_Given task_
Rewrite the half-life thread from "exp(-0.67) = 0.512." up to and including "exact same thing.", replacing "logarithmic function" with "log function".

_Text shown_
──────────────────────────────

Question

How can I create a half-life function based on the graph of a logarithmic decay function?

Answer 1

Half-life will be the time it takes for 50% decay. Slope of mass vs. time curve will show this. Might put best-fit line through the data.

Answer 2

I'll post what I have, give me a second.

Answer 3

we were asked to create an experiment to simulate the half-life of a substance, and these are the resulting points. Geogebra assigned them a best- fit exponential function. From there, we are supposed to convert that function into a logarithmic function, and find a decay equation in the form f(x)=A(1/2)^x

Answer 4

in case the picture wont open, the equation that geogebra determined was f(x)=106.38e^(-0.67x)

Answer 5

Presumably x means time.

exp(-0.693) = 0.50 at the x = half-life, T
so 0.693 is the value of x/T

0.67 x = 0.693 x/T

t = 0.693/0.67 = 0.967.

the x you have is nearly in units of half-lives

Answer 6

where did exp(-0.693) come from?

Answer 7

is that just a more accurate number, used instead of e^-0.67?

Answer 8

exp(-0.693) = 1/2

Answer 9

exp(-0.67) = 0.512. Small difference.

Answer 10

alright. How would i convert that into a logarithmic function? i repeatedly get lny=-0.67x+4.667, which is the exact same thing.
It should be the inverse when graphed, correct?

Answer 11

(exponential to logarithmic should be inverse, i mean.)

Answer 12

This should plot as a straight line on semi-log paper, which is
log y = mx + b

──────────────────────────────

_Collected material_
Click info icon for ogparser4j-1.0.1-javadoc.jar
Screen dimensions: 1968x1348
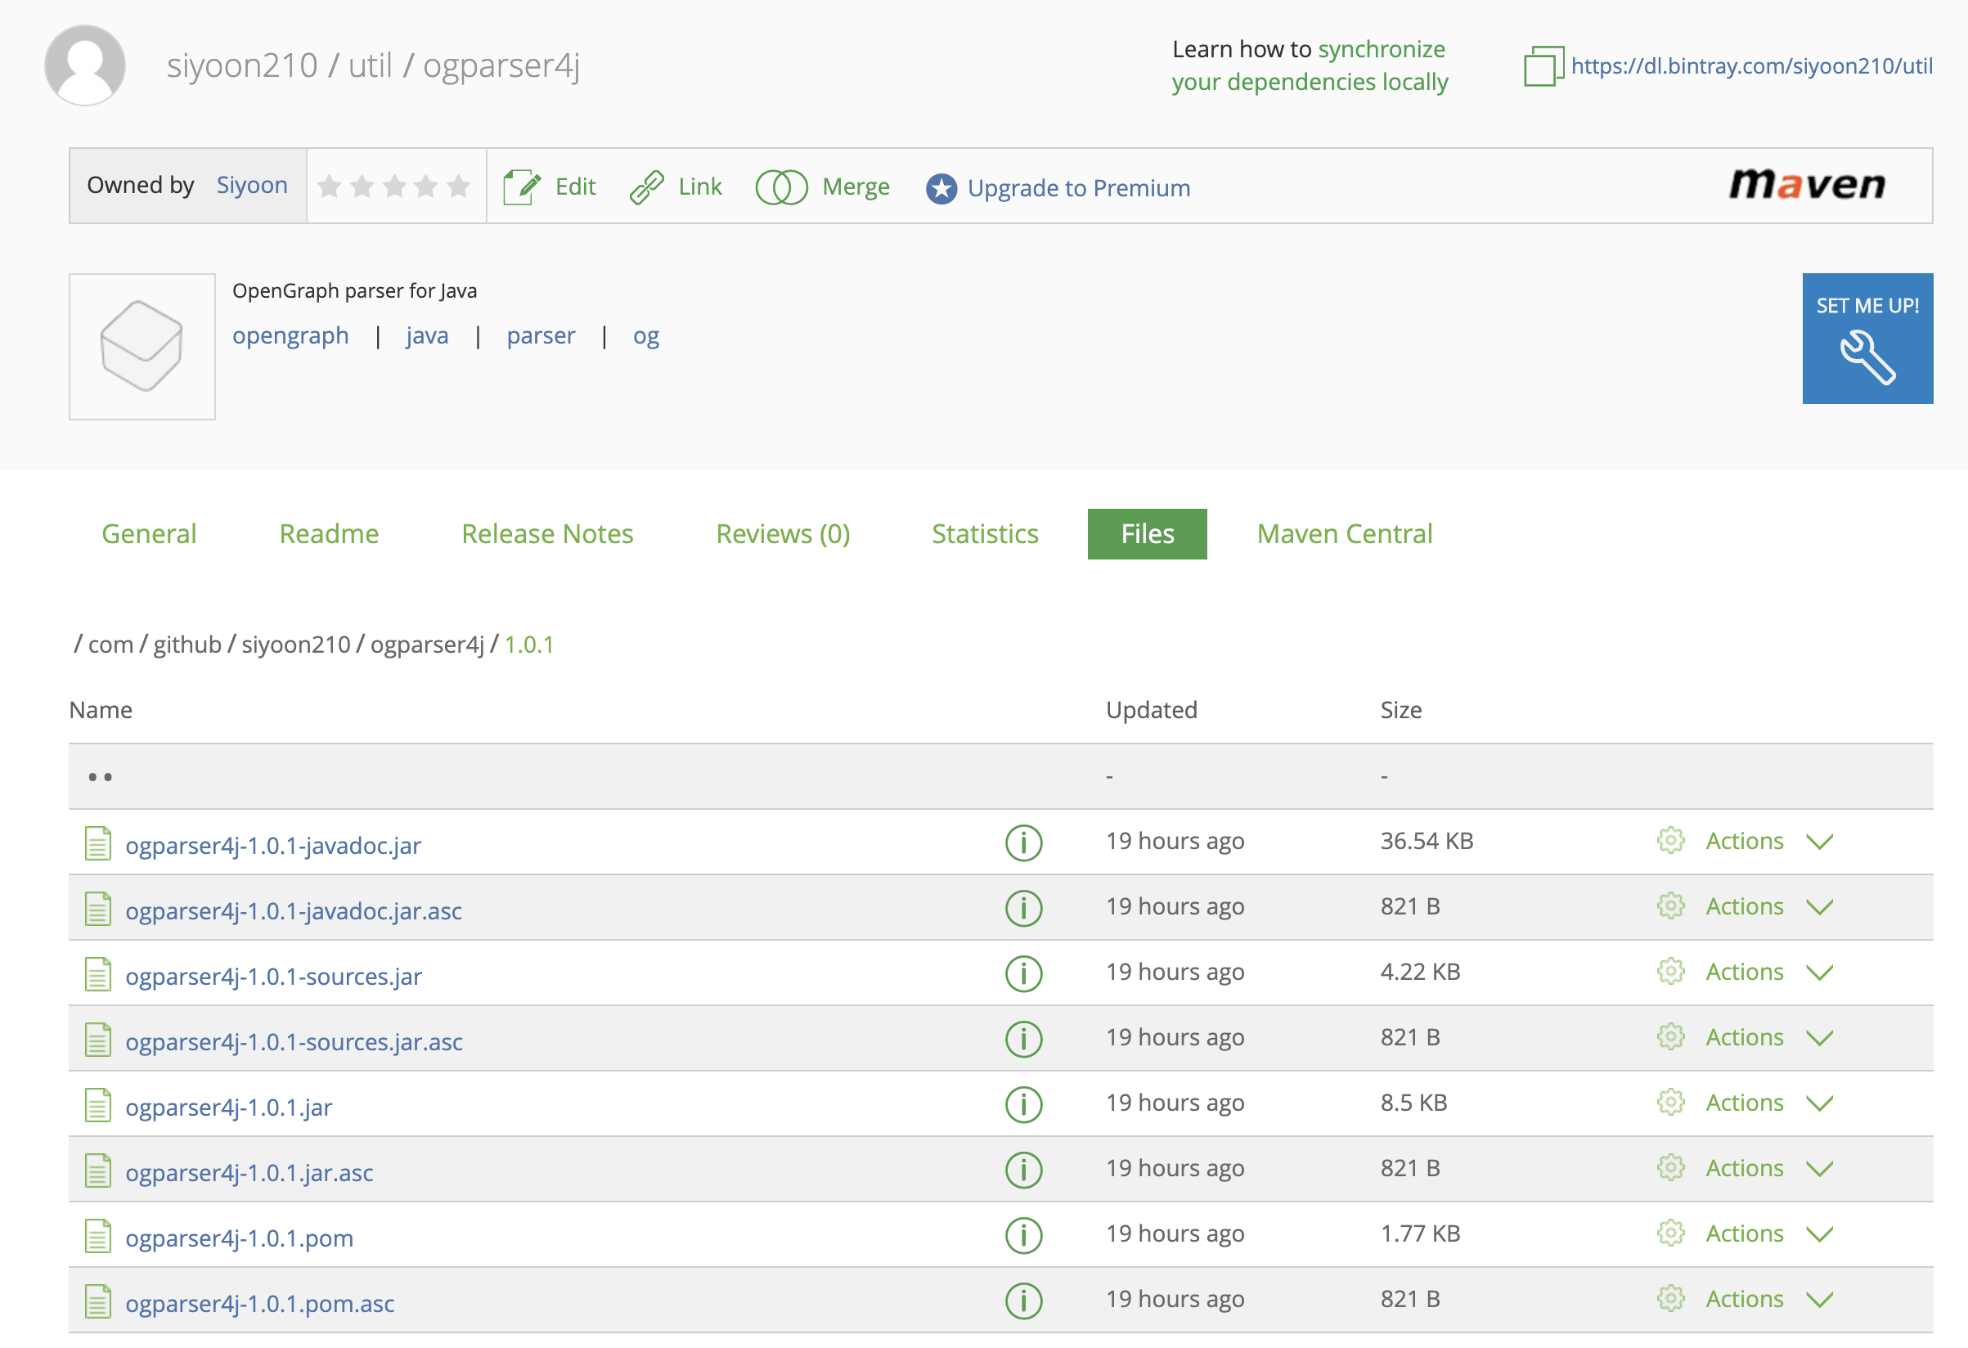point(1023,843)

──────────────────────────────

_Reply_
exp(-0.67) = 0.512. Small difference.

Answer 10

alright. How would i convert that into a log function? i repeatedly get lny=-0.67x+4.667, which is the exact same thing.